What is the RSI? RSI stands for the Relative Strength Index and it measures the speed and strength of the price movement of a stock or index. What this means is that RSI can be a measure if a stock or index is over bought or over sold.

The RSI is on a scale from 0 to 100 and is calculated off the close price, so if you have your chart set to 1 Day intervals then the RSI is the daily RSI.  How the RSI is calculated isn’t that important as long as you know what it is telling you.   The lower the RSI is the more over sold the stock is and the higher the RSI is the more over bought the stock is.

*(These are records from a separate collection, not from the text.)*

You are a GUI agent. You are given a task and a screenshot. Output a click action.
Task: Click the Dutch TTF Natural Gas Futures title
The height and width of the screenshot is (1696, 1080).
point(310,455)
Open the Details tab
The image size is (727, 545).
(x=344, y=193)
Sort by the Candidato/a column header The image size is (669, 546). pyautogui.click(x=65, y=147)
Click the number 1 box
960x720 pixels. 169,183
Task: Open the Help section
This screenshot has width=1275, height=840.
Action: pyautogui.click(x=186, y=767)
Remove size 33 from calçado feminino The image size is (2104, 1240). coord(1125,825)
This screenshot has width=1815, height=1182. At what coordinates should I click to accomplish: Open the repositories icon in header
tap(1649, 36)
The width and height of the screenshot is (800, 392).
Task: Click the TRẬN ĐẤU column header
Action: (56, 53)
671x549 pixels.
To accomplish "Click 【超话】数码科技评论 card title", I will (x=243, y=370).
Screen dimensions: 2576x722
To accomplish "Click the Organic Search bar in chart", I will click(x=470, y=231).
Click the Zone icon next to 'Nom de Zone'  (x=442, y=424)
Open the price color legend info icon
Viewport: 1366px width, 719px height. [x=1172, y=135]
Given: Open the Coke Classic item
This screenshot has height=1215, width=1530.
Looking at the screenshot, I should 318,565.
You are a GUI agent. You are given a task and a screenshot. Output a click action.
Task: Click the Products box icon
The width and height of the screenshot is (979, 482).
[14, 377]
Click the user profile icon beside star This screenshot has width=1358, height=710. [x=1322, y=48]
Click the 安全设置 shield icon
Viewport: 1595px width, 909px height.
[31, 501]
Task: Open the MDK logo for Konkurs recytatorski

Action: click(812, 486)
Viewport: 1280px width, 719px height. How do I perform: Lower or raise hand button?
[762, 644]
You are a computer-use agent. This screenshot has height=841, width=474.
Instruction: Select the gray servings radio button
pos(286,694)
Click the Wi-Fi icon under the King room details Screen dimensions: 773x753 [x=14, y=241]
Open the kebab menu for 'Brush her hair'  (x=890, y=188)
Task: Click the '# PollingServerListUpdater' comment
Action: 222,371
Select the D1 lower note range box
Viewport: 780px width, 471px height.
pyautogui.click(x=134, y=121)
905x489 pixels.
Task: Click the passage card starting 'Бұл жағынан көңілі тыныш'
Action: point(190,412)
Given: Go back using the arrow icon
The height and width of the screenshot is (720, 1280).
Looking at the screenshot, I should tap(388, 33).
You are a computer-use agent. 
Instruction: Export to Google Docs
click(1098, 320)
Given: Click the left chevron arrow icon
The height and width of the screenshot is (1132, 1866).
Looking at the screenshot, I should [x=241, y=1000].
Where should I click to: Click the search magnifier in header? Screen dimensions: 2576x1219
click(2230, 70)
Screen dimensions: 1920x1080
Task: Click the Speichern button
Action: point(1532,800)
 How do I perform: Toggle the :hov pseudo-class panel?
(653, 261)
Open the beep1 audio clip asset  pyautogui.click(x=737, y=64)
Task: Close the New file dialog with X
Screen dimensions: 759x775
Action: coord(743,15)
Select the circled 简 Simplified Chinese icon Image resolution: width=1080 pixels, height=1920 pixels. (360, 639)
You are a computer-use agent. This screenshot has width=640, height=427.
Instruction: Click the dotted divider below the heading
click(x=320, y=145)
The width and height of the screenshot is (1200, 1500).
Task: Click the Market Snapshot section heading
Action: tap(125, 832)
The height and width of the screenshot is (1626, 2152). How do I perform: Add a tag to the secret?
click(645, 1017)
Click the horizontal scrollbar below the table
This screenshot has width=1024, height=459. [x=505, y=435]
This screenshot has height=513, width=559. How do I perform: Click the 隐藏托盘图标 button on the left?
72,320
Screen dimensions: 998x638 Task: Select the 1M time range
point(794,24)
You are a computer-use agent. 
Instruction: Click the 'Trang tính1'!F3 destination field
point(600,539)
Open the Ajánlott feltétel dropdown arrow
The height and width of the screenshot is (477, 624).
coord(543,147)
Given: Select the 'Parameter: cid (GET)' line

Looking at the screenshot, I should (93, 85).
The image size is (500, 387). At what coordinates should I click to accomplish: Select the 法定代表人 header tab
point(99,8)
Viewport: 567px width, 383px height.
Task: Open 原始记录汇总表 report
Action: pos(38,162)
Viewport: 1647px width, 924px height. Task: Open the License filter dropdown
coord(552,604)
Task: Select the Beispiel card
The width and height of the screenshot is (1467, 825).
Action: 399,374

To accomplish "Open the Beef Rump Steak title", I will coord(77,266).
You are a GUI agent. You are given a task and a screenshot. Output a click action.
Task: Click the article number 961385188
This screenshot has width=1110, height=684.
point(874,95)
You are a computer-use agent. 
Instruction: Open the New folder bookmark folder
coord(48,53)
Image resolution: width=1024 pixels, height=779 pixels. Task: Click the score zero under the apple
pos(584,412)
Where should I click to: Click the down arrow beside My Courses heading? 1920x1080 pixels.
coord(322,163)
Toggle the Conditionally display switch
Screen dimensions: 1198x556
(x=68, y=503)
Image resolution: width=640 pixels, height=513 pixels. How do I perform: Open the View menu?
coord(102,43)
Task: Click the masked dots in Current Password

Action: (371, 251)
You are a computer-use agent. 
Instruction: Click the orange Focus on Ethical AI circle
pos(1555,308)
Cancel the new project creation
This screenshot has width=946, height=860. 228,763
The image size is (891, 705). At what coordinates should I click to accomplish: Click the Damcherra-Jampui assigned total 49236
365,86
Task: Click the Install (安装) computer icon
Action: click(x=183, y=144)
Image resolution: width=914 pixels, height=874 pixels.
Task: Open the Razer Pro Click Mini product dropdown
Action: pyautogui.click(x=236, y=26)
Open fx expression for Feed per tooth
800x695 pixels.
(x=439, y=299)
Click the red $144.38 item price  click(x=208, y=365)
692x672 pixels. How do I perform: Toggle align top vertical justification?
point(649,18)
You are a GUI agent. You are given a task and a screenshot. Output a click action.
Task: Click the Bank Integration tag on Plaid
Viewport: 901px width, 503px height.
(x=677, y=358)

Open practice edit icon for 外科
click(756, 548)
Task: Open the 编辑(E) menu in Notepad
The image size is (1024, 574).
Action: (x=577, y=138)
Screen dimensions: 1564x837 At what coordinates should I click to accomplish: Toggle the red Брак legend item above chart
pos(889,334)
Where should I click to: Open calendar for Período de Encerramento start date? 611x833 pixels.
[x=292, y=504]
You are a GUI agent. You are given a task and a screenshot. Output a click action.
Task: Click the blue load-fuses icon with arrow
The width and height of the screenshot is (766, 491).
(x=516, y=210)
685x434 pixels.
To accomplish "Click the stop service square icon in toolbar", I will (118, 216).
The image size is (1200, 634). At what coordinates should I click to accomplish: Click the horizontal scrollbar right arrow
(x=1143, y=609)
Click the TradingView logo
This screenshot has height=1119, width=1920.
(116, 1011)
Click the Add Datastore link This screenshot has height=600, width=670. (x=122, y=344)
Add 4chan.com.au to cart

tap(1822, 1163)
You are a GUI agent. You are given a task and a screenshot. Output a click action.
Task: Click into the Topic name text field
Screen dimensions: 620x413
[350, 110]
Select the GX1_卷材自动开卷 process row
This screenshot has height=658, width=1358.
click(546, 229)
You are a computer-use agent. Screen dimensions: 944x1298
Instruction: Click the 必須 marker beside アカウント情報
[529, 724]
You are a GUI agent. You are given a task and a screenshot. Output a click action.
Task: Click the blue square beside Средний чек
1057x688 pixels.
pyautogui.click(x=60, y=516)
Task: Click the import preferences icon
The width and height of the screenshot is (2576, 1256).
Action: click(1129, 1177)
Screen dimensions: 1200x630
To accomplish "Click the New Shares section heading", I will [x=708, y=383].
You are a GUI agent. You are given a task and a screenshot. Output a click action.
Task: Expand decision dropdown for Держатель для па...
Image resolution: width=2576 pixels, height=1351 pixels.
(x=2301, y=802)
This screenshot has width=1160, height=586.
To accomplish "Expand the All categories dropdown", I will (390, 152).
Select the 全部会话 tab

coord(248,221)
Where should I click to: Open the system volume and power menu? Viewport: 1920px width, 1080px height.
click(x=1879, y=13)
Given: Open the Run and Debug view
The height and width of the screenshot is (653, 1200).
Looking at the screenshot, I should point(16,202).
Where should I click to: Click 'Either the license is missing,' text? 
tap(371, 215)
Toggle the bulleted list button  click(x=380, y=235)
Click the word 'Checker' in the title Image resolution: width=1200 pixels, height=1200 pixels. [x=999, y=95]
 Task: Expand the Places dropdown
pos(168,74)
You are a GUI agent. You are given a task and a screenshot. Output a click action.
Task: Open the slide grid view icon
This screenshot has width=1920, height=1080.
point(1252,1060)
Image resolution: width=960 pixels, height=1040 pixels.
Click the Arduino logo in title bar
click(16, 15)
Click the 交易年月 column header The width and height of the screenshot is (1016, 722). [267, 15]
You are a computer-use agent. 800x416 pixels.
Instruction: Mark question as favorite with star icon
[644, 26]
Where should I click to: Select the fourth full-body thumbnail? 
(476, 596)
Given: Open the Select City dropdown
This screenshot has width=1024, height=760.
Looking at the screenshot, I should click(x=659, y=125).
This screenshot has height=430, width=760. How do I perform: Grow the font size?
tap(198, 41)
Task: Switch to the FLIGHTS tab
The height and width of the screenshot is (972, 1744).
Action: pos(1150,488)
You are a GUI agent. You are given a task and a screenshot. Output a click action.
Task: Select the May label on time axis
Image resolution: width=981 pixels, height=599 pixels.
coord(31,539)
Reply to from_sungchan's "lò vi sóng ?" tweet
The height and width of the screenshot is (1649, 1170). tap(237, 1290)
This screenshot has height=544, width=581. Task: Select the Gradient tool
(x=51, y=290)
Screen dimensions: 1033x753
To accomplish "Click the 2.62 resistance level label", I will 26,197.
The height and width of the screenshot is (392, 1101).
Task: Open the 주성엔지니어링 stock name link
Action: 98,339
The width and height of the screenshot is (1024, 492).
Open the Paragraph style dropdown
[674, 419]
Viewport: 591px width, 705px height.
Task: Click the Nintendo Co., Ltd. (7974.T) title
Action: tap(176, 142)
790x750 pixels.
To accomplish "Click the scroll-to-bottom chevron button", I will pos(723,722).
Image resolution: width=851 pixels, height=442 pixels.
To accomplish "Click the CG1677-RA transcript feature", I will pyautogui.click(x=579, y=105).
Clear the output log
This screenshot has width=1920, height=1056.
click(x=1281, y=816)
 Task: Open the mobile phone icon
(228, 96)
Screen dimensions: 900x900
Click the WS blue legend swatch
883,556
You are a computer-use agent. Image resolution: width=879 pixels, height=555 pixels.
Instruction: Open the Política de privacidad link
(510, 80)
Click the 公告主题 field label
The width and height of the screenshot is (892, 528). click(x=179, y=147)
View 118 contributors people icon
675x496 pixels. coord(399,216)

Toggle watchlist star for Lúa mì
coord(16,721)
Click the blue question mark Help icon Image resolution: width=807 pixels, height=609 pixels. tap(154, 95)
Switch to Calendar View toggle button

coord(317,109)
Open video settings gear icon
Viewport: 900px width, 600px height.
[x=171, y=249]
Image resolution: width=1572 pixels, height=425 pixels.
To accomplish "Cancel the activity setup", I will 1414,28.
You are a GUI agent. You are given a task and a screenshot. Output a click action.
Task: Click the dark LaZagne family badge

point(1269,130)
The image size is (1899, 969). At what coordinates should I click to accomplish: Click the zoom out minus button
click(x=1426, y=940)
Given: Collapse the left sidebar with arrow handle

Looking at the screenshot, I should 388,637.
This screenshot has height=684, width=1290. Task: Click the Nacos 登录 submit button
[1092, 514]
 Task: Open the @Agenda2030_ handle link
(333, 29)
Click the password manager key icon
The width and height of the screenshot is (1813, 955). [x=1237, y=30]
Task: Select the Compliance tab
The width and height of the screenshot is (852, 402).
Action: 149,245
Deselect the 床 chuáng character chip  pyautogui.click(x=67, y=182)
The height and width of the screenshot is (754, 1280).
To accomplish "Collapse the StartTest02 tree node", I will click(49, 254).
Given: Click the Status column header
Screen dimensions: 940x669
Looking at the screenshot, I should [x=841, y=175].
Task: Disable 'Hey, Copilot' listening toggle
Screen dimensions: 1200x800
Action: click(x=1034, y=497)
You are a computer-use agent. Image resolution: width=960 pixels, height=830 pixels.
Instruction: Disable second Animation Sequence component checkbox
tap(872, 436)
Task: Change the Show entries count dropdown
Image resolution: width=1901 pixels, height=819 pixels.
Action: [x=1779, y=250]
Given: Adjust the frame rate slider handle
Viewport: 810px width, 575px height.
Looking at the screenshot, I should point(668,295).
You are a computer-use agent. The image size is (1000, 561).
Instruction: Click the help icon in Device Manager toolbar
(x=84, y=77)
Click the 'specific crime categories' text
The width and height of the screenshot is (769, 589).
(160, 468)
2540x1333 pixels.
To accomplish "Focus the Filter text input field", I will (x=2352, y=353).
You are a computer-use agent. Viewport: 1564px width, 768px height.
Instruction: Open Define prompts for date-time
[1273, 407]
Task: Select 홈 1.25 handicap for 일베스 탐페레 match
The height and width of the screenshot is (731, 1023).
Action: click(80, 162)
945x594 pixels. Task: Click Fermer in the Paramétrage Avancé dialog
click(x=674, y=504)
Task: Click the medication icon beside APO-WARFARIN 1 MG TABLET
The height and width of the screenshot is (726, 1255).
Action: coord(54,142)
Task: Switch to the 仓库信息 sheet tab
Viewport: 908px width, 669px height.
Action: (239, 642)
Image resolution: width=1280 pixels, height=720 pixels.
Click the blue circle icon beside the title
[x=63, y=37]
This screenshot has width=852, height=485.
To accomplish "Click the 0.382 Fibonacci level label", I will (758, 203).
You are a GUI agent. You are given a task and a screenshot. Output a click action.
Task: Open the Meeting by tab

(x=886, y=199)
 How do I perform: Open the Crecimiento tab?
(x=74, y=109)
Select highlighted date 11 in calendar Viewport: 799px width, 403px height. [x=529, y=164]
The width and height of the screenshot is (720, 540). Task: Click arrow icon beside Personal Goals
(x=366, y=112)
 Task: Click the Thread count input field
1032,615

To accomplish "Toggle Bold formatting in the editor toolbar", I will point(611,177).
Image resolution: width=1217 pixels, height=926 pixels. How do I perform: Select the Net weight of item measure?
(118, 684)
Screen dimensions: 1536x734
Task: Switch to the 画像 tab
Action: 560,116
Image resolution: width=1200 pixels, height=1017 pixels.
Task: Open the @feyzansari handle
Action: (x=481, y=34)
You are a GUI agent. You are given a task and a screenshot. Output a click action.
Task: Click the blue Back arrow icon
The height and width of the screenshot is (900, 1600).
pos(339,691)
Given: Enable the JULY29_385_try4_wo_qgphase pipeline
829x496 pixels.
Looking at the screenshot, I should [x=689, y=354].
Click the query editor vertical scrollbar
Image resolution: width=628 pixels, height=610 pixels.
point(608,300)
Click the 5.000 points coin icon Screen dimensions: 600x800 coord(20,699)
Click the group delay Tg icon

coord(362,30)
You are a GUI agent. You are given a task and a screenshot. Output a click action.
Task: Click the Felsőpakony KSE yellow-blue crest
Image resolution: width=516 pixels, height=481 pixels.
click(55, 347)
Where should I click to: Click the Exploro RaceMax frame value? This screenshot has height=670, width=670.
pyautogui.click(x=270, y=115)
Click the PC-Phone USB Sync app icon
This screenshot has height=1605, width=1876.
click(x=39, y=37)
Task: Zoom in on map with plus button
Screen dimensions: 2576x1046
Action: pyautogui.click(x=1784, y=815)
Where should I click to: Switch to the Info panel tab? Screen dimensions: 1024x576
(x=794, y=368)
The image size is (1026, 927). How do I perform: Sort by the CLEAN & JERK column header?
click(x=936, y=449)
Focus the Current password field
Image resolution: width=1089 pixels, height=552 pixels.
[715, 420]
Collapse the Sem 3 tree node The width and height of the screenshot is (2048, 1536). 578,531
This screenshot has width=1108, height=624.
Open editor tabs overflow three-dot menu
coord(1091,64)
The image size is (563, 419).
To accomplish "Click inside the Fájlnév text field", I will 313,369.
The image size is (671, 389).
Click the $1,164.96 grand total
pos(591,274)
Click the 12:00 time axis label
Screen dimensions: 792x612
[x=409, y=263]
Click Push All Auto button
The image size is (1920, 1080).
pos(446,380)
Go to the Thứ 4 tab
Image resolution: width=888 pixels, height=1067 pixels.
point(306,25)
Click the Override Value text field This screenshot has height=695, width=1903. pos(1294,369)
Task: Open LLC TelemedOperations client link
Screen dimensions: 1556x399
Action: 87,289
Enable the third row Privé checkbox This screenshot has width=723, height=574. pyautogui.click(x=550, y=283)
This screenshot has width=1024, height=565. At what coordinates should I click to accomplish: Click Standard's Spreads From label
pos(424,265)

Should you blindly trust the RSI? No but it also depends on what stock or index you are using the RSI to measure. Many markets are mean reverting, what this basically means is that if they get too over bought or too over sold that they will tend to move towards a more normal price. So should you just buy when the RSI is “over sold” and sell when RSI is “over bought?” There is a quote by  John Maynard Keynes “The market can stay irrational longer than you can stay solvent.” What does this mean in terms of RSI? The RSI can stay high and even go higher more then would seem possible and cause your account significant pain.  A stock like Amazon (AMZN) or Tesla (TSLA), that is fueled by emotions and technicals more then fundamentals, can continue to go up as the RSI is indicating sell and even when it pulls back it may be shallow. The point is to use the RSI as another arrow in your quiver.